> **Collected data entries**
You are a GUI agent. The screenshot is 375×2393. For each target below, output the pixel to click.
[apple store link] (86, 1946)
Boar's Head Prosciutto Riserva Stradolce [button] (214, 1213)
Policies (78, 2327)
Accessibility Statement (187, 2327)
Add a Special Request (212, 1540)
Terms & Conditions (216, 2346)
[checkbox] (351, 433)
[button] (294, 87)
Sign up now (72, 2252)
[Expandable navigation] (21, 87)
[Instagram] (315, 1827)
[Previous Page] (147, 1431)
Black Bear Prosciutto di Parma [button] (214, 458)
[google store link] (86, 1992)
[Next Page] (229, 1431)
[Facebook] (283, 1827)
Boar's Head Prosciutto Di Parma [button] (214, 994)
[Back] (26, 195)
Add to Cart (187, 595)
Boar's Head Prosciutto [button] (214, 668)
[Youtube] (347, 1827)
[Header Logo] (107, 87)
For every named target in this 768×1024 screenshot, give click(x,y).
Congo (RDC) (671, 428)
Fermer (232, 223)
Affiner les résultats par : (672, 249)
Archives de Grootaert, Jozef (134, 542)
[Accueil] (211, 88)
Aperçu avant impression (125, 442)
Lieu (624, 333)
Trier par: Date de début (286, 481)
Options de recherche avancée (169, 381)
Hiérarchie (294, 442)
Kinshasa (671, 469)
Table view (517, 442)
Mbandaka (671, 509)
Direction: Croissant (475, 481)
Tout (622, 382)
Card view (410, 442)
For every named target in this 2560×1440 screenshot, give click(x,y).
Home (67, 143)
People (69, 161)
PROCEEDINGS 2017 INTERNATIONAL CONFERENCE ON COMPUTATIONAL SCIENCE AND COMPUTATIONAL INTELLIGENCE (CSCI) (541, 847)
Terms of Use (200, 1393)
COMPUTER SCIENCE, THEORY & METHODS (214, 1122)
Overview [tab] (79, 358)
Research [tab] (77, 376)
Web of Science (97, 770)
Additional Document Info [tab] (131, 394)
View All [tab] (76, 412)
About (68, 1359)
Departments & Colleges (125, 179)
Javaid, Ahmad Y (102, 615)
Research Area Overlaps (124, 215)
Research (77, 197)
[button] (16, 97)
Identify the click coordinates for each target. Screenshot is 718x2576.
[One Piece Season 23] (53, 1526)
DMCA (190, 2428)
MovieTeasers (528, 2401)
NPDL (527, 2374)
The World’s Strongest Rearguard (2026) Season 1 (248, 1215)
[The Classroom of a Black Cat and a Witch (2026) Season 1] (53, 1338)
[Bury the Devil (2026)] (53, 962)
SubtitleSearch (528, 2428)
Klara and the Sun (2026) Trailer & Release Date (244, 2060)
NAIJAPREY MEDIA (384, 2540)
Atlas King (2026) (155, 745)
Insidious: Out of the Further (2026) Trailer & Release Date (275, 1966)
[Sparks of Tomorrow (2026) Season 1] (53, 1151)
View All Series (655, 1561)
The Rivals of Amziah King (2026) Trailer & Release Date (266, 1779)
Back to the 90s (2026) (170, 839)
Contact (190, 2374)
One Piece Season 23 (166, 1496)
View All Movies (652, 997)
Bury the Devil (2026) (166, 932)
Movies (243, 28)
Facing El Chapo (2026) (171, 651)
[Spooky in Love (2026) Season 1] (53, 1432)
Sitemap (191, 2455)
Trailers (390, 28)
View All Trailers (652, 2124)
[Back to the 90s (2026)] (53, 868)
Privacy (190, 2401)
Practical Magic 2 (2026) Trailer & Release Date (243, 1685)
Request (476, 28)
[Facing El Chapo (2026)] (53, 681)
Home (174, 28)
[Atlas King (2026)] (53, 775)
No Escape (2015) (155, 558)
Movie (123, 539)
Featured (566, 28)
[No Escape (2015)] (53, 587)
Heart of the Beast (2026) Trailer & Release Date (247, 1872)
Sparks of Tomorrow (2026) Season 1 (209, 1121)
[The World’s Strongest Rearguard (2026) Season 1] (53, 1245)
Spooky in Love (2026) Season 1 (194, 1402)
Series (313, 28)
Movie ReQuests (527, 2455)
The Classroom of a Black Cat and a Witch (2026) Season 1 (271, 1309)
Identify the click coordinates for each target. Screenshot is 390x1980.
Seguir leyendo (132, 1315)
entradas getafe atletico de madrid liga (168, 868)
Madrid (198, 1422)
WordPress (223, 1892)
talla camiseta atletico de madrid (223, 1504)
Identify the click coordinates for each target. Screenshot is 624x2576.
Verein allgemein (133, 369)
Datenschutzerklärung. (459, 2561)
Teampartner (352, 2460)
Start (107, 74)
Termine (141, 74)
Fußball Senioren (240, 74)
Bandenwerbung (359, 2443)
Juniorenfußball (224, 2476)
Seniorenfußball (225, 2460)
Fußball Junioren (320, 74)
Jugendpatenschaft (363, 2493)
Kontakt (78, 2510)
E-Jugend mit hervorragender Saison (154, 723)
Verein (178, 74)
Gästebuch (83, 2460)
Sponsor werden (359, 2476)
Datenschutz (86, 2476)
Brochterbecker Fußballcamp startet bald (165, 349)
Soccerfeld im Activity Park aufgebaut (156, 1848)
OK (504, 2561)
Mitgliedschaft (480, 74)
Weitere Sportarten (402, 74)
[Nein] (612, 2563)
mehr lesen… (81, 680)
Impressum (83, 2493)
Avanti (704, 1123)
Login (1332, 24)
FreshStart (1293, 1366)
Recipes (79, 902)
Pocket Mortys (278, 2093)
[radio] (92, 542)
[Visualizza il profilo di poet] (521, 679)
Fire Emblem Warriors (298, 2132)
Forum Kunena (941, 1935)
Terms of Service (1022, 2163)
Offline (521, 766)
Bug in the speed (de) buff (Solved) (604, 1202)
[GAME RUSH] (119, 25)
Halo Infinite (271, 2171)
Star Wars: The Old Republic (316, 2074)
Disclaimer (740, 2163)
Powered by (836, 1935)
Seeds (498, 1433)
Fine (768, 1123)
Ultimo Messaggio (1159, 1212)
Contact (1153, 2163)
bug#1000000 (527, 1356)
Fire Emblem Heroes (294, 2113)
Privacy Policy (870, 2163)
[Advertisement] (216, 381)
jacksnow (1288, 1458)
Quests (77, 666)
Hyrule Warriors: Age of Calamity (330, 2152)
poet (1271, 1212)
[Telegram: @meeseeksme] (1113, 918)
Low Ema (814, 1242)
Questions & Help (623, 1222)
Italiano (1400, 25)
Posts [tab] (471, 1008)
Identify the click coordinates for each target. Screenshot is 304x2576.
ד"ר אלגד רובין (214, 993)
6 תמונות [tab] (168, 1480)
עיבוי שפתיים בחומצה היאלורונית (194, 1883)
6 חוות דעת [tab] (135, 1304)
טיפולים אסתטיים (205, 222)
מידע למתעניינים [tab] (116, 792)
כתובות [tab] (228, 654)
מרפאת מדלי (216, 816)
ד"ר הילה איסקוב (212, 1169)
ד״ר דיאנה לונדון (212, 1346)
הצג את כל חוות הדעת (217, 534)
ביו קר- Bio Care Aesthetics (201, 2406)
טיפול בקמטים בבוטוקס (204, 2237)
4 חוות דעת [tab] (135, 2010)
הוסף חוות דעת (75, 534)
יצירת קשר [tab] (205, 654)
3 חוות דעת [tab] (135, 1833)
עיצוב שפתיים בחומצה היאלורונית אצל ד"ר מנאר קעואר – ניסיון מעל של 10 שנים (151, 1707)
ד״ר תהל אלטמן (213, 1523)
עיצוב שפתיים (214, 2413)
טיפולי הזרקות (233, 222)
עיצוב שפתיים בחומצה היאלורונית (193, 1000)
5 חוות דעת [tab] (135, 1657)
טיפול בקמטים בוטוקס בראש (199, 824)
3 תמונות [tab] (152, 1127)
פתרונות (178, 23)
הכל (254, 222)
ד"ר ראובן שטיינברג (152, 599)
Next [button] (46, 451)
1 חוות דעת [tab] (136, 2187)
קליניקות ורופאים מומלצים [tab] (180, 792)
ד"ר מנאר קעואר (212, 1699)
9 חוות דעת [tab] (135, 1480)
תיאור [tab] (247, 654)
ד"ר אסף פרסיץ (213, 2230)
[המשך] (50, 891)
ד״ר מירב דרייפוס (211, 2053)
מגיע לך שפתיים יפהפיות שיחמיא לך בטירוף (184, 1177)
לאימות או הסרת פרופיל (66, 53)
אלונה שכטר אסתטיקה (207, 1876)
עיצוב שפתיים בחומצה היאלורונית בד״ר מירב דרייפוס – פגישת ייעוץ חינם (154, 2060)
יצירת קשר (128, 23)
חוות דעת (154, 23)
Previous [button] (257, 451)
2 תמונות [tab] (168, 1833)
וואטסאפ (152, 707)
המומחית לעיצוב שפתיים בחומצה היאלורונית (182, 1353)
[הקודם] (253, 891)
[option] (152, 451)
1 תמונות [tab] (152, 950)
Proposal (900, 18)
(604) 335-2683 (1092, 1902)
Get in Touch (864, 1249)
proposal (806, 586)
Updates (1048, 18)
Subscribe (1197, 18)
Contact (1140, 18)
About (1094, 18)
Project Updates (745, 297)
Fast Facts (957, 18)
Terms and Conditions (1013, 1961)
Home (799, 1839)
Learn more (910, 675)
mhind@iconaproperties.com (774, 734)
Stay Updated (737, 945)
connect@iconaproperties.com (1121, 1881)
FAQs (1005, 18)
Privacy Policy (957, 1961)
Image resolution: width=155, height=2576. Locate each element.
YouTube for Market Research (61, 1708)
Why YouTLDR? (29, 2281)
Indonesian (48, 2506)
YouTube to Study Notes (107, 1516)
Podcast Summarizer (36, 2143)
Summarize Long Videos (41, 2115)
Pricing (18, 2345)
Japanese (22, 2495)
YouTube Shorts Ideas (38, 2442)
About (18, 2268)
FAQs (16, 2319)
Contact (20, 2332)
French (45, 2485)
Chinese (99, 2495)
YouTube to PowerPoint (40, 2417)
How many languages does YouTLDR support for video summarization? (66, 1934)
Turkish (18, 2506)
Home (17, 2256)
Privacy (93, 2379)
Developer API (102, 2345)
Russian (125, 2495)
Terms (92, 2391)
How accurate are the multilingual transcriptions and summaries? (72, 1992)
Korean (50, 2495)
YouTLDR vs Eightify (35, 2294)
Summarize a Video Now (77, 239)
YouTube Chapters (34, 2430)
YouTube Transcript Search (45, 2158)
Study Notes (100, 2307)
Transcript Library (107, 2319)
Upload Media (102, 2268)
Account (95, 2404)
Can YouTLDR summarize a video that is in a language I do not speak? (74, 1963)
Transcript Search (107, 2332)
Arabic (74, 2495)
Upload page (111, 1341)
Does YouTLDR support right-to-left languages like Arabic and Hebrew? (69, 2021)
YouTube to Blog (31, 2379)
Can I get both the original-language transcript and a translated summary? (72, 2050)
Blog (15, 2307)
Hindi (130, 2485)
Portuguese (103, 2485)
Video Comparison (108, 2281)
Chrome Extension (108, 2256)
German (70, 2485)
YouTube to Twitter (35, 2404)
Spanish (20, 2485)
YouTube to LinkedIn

> **ACTIVITY**
All lines from the top of the data through the line containing "Home (67, 143)" need to be retyped exactly, and nothing more.

> **TASK ANSWER**
You are a GUI agent. The screenshot is 375×2393. For each target below, output the pixel to click.
[apple store link] (86, 1946)
Boar's Head Prosciutto Riserva Stradolce [button] (214, 1213)
Policies (78, 2327)
Accessibility Statement (187, 2327)
Add a Special Request (212, 1540)
Terms & Conditions (216, 2346)
[checkbox] (351, 433)
[button] (294, 87)
Sign up now (72, 2252)
[Expandable navigation] (21, 87)
[Instagram] (315, 1827)
[Previous Page] (147, 1431)
Black Bear Prosciutto di Parma [button] (214, 458)
[google store link] (86, 1992)
[Next Page] (229, 1431)
[Facebook] (283, 1827)
Boar's Head Prosciutto Di Parma [button] (214, 994)
[Back] (26, 195)
Add to Cart (187, 595)
Boar's Head Prosciutto [button] (214, 668)
[Youtube] (347, 1827)
[Header Logo] (107, 87)
For every named target in this 768×1024 screenshot, give click(x,y).
Congo (RDC) (671, 428)
Fermer (232, 223)
Affiner les résultats par : (672, 249)
Archives de Grootaert, Jozef (134, 542)
[Accueil] (211, 88)
Aperçu avant impression (125, 442)
Lieu (624, 333)
Trier par: Date de début (286, 481)
Options de recherche avancée (169, 381)
Hiérarchie (294, 442)
Kinshasa (671, 469)
Table view (517, 442)
Mbandaka (671, 509)
Direction: Croissant (475, 481)
Tout (622, 382)
Card view (410, 442)
For every named target in this 2560×1440 screenshot, give click(x,y).
Home (67, 143)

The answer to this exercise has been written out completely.